## [EXERCISE AIM]
Transcribe the line containing "Click the 見る" and every line after it, exactly, through the end of the records.

--- DATASET CONTENT Enclosed Below ---

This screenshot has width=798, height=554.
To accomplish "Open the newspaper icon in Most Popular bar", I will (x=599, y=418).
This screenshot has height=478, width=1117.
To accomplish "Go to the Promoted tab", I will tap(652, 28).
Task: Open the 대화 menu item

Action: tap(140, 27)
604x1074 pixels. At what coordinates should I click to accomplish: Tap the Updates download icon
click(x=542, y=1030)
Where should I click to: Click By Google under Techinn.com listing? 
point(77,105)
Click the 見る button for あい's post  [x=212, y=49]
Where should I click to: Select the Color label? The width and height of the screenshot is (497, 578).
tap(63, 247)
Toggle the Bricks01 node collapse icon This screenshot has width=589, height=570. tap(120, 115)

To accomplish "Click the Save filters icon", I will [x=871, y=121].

--- End of Enclosed DATASET CONTENT ---

## [EXPECTED ANSWER]
Click the 見る button for あい's post  [x=212, y=49]
Where should I click to: Select the Color label? The width and height of the screenshot is (497, 578).
tap(63, 247)
Toggle the Bricks01 node collapse icon This screenshot has width=589, height=570. tap(120, 115)

To accomplish "Click the Save filters icon", I will [x=871, y=121].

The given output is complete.